Unease has an energy that builds up in you and then explodes. Maybe we should go to Kaçakçay for a game of chess. But no, I won’t be able to persuade Kâmil: We can’t fuse ourselves to life like that, not tonight, he’d say, and anyway, we’ve become a game ourselves. I set my sights on the soup joint down the alley. Right, I said, I’ll give Kâmil a treat. It fell from my mouth like my final trump card; I know Kâmil can’t refuse such an offer. An irresistible pleasure — two glasses of cold water after a steaming bowl of lentil soup. Even on the snowiest of days I know how he looks longingly at that misty-cold jug of water, fresh from the fridge. It’s only to savour the taste of that water that Kâmil has his soup. Then a tea for every cigarette, or a cigarette for every tea. That is, so long as Kâmil didn’t go screwing up the whole routine, lighting up a second time before the next tea arrived.
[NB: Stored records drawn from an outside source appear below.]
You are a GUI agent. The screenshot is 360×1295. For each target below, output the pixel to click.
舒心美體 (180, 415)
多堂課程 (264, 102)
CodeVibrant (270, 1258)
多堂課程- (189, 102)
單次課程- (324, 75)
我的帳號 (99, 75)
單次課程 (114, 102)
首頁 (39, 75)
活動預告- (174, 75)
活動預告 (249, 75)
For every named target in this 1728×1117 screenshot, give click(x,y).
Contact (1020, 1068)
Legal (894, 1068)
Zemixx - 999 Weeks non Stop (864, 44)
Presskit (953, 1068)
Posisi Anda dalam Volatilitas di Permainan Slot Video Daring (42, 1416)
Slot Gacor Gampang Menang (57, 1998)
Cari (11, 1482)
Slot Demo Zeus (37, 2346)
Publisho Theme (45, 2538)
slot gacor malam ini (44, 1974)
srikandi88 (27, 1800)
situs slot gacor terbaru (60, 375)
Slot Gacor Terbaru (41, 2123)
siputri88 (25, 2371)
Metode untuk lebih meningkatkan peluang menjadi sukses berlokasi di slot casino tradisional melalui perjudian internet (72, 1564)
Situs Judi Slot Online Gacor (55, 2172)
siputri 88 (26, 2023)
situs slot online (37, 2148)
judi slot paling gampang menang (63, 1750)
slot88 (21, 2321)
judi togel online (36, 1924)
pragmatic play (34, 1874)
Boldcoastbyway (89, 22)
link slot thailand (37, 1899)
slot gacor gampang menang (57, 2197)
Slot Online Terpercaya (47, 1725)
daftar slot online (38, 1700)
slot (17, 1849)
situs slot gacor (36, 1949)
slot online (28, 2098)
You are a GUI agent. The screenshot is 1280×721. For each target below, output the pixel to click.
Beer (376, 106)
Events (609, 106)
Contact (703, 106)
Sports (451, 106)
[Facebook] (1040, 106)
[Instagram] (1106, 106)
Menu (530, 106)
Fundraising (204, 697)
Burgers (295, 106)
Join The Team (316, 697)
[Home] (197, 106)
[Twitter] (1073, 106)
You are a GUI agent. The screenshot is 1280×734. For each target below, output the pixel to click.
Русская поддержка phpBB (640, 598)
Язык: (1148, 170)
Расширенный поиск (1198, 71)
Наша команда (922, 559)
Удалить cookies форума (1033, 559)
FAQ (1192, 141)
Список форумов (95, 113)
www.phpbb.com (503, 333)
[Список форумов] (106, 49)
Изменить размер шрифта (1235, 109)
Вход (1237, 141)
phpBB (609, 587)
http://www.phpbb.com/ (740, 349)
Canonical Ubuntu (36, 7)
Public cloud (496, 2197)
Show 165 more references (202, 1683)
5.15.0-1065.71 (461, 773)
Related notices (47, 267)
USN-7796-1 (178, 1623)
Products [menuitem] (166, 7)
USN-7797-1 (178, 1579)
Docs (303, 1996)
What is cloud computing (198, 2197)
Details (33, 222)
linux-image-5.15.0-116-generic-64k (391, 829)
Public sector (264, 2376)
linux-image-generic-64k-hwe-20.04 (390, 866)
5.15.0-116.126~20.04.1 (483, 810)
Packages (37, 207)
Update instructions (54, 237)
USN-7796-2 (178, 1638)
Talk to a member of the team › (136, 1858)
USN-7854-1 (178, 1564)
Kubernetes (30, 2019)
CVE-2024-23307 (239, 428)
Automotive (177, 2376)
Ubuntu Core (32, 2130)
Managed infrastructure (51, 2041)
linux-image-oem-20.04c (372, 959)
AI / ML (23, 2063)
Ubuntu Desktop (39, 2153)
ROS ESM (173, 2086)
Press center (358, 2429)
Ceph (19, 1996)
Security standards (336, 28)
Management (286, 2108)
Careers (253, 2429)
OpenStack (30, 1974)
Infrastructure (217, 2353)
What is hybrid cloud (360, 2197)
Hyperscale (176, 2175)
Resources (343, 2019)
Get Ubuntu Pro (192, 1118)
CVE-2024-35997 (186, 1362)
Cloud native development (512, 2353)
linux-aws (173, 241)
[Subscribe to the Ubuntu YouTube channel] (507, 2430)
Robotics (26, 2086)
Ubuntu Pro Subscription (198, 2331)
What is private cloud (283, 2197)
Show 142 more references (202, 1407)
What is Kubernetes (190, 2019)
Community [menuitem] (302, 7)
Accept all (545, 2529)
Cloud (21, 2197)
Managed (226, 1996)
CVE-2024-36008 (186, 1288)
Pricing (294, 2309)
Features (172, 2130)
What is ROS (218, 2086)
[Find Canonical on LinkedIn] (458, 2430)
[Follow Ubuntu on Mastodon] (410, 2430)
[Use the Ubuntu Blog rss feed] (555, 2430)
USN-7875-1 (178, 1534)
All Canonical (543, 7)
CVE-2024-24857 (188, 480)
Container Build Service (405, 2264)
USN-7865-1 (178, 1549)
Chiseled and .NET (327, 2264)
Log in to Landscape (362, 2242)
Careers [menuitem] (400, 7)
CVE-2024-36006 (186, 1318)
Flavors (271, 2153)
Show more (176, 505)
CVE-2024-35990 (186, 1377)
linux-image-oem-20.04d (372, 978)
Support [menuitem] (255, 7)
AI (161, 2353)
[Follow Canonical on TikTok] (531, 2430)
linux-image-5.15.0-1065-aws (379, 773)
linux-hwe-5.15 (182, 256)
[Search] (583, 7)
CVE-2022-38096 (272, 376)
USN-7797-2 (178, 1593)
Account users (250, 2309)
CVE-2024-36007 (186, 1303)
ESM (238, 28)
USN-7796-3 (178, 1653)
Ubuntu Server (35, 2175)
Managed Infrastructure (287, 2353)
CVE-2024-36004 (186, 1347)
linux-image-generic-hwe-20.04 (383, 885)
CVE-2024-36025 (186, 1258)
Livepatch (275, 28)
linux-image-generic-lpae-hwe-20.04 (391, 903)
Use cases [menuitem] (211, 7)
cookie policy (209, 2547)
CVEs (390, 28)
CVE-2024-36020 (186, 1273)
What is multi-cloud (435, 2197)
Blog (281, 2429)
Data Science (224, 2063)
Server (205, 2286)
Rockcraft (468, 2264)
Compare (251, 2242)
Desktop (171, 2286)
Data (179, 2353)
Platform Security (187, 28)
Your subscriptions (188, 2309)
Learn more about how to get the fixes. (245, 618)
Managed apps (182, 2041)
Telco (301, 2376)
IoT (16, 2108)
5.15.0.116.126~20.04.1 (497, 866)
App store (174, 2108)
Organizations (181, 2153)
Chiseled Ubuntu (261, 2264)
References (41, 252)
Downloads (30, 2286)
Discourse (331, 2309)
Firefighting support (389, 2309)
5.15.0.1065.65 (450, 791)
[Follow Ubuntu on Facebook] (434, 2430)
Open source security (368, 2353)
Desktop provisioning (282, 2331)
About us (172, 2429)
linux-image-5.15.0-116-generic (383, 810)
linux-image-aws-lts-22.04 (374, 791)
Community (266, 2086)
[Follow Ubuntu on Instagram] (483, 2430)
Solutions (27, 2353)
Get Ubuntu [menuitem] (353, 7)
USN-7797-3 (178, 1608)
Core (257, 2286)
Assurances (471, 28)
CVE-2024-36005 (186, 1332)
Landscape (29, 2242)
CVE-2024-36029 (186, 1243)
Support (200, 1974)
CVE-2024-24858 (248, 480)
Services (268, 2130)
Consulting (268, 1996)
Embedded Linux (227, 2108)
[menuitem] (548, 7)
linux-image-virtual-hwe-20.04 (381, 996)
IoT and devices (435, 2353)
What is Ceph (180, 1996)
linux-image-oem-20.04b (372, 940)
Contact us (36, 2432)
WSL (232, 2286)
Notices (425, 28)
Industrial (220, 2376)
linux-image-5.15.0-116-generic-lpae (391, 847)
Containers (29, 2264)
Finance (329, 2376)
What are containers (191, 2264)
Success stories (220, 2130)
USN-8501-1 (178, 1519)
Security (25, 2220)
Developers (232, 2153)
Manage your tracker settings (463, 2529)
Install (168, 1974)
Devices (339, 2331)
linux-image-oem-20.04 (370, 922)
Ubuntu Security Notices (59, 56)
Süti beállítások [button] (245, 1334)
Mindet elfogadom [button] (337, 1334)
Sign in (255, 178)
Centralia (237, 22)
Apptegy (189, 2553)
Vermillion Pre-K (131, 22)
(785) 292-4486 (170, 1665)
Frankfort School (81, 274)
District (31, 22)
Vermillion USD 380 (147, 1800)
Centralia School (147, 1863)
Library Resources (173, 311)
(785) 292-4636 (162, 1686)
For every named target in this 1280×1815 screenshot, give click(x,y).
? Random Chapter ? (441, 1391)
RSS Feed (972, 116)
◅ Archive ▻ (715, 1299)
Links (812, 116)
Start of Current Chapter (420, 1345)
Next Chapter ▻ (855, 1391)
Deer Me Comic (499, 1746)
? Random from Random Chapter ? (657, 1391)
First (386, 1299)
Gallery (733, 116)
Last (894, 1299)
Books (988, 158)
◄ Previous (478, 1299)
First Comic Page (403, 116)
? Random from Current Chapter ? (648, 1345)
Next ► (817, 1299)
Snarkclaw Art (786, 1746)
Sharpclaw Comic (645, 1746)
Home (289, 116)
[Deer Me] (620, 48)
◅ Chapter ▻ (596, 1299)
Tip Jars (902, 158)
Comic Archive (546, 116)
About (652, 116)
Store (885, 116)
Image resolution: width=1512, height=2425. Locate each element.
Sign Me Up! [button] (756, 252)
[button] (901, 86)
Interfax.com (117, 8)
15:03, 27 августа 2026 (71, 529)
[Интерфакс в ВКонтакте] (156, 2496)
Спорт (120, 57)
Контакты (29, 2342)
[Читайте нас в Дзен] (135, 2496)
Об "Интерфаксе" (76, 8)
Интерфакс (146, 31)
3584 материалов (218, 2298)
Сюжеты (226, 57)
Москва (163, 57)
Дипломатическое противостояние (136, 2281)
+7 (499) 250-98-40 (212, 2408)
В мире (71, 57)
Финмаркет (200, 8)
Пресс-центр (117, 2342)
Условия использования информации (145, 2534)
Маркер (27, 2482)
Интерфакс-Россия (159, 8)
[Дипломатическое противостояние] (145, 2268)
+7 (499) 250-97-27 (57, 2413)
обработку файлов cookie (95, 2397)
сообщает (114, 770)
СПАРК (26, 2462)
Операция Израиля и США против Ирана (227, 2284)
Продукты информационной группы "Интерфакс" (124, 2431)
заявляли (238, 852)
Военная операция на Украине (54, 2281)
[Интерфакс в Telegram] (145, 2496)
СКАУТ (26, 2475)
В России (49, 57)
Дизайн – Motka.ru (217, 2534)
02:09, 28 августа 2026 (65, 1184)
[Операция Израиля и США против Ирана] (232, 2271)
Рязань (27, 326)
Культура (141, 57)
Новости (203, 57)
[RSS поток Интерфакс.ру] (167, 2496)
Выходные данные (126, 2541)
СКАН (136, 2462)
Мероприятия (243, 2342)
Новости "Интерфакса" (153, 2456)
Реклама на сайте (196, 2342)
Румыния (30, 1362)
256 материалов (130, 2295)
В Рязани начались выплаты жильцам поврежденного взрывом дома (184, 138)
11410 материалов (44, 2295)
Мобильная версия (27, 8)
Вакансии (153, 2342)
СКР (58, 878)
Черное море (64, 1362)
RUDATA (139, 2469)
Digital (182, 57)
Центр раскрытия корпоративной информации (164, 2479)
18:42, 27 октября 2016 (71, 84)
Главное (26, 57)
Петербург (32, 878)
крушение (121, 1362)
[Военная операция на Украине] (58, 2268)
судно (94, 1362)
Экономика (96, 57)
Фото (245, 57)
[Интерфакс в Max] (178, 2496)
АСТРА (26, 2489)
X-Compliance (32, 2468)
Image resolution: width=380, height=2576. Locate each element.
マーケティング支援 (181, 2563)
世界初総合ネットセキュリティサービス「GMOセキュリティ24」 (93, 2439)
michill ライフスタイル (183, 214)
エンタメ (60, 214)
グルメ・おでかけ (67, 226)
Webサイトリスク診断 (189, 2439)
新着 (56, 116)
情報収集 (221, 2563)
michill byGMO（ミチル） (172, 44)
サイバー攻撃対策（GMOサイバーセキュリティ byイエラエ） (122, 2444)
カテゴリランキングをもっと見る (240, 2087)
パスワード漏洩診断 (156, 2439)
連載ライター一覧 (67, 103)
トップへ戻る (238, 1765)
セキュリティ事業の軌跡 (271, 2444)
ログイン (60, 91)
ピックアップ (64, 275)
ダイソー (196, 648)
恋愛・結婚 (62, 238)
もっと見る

At the table next to us sat a labourer with an appetite of such proportions I would no longer doubt the power of hunger and food.
Suddenly the waiters hastily gathered up the plates, the bowls, the spoons. They flicked through the news channels and then turned off the television, not with the remote but with curses. They put out the stove and put on their civvies. Kâmil’s second glass was left half drunk. With a splash of tobacco-scented cologne we were hurriedly ushered out.
“Wonderful soup, much obliged,” I said with a deferential nod. They looked surprised.
“Don’t make a fool of yourself,” said Kâmil.
“You know what Kâmil,” I said, “I love the smell of tobacco, alcohol and cologne in a moustache.”
“Because it reminds you of your dad?”
“Of my dad, my uncles, of every single evening of my childhood, of losing my dad...”
“Ağbi, forget all that... A steaming bowl of soup? Check. A glass and a half of cold water? Check. Now how about we top it off with a smoke? Maybe we could knock back a couple of singles too — straight, clear rakı with the water on the side, right? And then I’ll run my fingers through your hair, while you take a whiff of my moustache. What d’you say? You up for that?”
“Ah yes, I’m up for that Kâmil, I’m definitely up for that.”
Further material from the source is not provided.